June 25 (Bloomberg) -- The U.S. is preparing sanctions aimed at specific areas of the Russian economy, including energy and technology, as the Obama administration readies the next steps to pressure Russia over the Ukraine crisis, according to three people briefed on the plans.
The sanctions would apply to technology used to explore, produce, transport, or deliver natural gas, crude and their refined products, according to two of the people, who asked for anonymity, citing the sensitivity of the deliberations.
Further U.S. action may await the results of a European Union summit scheduled to begin tomorrow. President Barack Obama is counting on support from the EU, which has deeper economic ties with Russia than the U.S., to make any wider sanctions more effective.
Any U.S. move to target sectors of Russia’s economy would mark an escalation of penalties against Russian President Vladimir Putin’s government for fomenting turmoil in Ukraine. Putin yesterday asked lawmakers in Moscow to rescind the authorization they gave him on March 1 to use force in Ukraine, a conciliatory gesture that sent shares and the ruble higher.
White House press secretary Josh Earnest, while not addressing specific steps the U.S. may take, said the administration has “evaluated a range of responses” to get Russia to back down in Ukraine. Any sanctions will be more effective “if many of Russia’s trading partners are cooperating in that effort,” he said.
While some EU members have expressed concern about the impact of new sanctions on their economies, German Chancellor Angela Merkel told parliament today that broader penalties against Russia are “back on the agenda” if progress isn’t made to end the Ukrainian conflict. Germany is Russia’s largest trading partner.
The U.S. government has held discussions with Canada, the U.K. and Australia on this latest round of penalties, said one of the people.
The turmoil and threat of additional sanctions has taken a toll on Russia. Russia’s $2 trillion economy is facing stagnation this year, with the central bank forecasting growth of 0.4 percent in 2014, the least since a recession in 2009.
In Moscow, the Micex Index fell today from an eight-month high. The gauge plunged 2.4 percent to 1,481.95 in Moscow after jumping to the highest since Oct. 22 yesterday.
There is concern in the U.S. about an economic impact as well. Two of the largest U.S. business groups are preparing to break ranks with the Obama administration over any further penalties on Russia, citing potential damage to U.S. companies.
The U.S. Chamber of Commerce and National Association of Manufacturers are preparing to run newspaper advertisements tomorrow in the New York Times, Wall Street Journal and Washington Post, warning that more sanctions risk harming U.S. workers and businesses, said a person familiar with the plans, who asked not to be identified to discuss private deliberations.
Earnest said Obama is “mindful of not putting American companies” at a “significant competitive disadvantage.”
Linda Dempsey, vice president of international economic affairs for NAM, said the group is “heightening the level of communication right now” after months of discussion with the administration and longstanding opposition to unilateral sanctions that may hurt U.S. business without having the desired impact.

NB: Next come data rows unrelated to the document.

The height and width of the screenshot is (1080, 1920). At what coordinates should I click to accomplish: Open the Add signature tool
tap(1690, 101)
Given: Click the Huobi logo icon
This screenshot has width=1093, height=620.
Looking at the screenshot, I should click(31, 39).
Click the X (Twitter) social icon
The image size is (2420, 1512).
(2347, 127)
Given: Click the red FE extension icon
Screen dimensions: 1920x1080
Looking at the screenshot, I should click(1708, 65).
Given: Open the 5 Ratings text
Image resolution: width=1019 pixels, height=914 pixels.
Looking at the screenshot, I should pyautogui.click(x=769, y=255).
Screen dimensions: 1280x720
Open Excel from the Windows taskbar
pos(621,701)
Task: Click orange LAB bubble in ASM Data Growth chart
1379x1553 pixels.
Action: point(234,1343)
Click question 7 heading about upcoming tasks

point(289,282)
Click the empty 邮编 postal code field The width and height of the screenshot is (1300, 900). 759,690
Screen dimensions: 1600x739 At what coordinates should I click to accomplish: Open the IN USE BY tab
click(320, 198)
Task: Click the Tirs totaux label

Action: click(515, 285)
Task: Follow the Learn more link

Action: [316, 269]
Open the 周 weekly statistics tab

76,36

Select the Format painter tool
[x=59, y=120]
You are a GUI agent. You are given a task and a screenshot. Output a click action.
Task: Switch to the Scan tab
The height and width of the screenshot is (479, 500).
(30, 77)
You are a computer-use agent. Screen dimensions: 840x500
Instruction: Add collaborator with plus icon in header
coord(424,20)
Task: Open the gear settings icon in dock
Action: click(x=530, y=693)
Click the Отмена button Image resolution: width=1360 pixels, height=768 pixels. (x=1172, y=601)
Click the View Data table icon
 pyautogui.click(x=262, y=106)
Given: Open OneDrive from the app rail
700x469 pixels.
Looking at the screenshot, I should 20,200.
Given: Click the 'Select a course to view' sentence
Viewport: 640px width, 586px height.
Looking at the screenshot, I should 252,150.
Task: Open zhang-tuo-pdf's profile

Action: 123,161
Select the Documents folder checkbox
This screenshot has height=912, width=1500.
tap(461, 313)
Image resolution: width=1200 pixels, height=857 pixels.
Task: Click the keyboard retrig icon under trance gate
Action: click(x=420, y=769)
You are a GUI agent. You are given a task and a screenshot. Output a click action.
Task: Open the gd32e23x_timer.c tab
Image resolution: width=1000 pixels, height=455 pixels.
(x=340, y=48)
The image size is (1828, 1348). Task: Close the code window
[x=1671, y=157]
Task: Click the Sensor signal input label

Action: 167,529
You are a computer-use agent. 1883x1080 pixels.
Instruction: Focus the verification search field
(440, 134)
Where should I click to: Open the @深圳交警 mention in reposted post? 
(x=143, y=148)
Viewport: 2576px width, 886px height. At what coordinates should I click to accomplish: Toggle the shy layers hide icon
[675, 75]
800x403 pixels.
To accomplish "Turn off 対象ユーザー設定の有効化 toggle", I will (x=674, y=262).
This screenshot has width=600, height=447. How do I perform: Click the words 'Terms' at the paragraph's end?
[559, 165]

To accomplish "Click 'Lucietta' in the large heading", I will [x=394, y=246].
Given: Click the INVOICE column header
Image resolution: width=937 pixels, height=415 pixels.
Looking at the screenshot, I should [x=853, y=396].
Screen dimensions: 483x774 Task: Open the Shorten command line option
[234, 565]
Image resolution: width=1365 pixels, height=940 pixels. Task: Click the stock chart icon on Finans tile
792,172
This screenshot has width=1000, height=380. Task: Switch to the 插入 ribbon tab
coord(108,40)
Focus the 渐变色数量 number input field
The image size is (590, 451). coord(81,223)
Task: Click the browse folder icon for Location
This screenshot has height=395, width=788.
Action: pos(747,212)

“A U.S.-only approach here is not going to increase security in the region,” Dempsey said. “Taking action for action’s sake is not the way forward.”
Sally-Shannon Birkel, a spokeswoman for the chamber, declined to comment.
Under the latest plans being considered by the U.S., product sales and transfers of technology covered by the sanctions would be subject to case-by-case reviews, said one of the people, with the government being allowed to approve, reject or delay any transactions.
One of the people briefed on the planning said that administration officials had portrayed that approach as one that would allow them to use a scalpel to target individuals and to ratchet pressure up and down as events in Ukraine unfold.
U.S.-based companies are the largest source of foreign investment in Russia, primarily in technology and financial services, according to a 2013 report by Ernst & Young. They include General Electric Co., Boeing Co., and Caterpillar Inc.
The business associations’ advertisements assert that “the only effect” of additional sanctions would be “to bar U.S. companies from foreign markets and cede business opportunities to firms from other countries,” according to a copy provided by the person familiar with the plans.
The ads, written as a joint statement from Jay Timmons and Thomas Donohue, respectively the presidents of the manufacturers association and the chamber, don’t name Obama. They instead address actions under consideration by “some U.S. policymakers.”